(Information given):
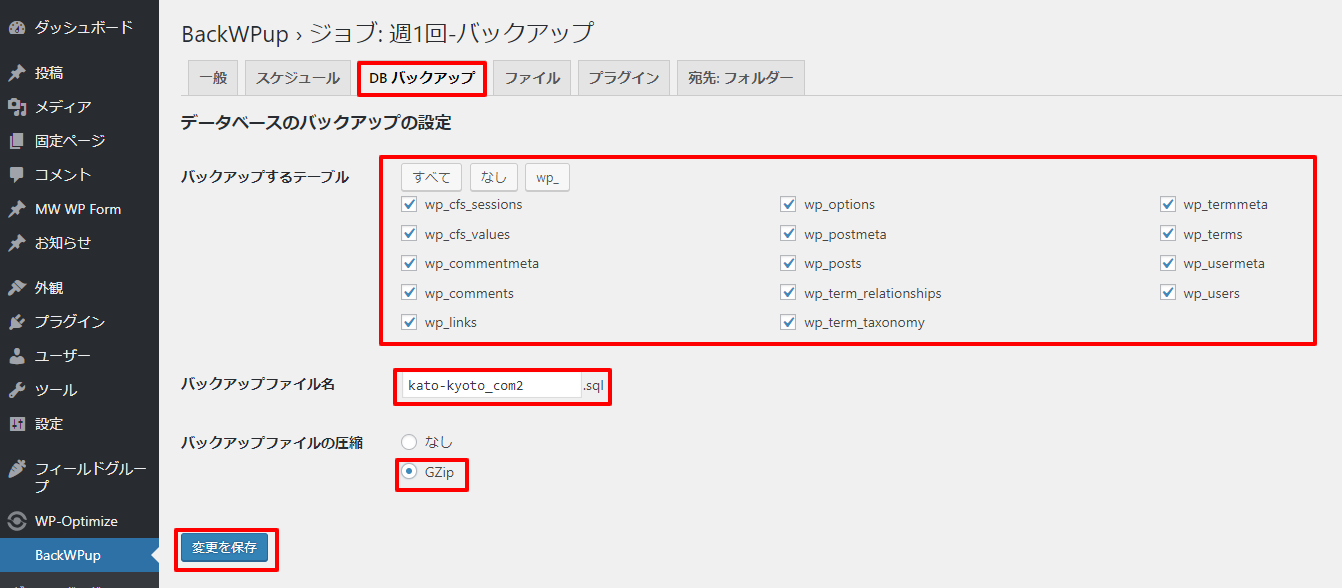The height and width of the screenshot is (588, 1342).
Task: Click the Dashboard gauge icon in sidebar
Action: 16,28
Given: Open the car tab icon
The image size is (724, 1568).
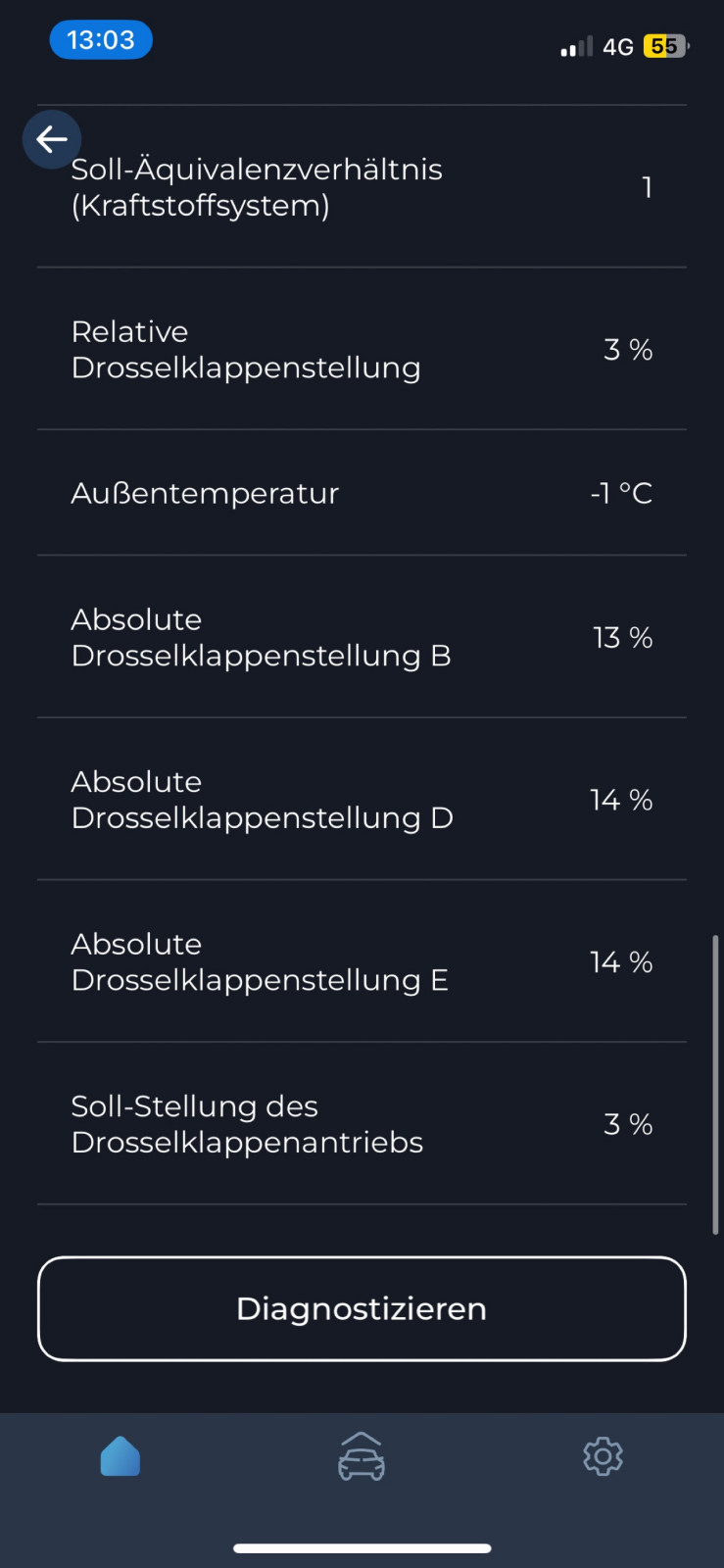Looking at the screenshot, I should coord(362,1456).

(Brief): The copy must start at the line containing "Given: Open the car tab icon" and end at the last line of the data, matching each line exactly. It must hold no pictures.

(Solution for this task):
Given: Open the car tab icon
The image size is (724, 1568).
Looking at the screenshot, I should coord(362,1456).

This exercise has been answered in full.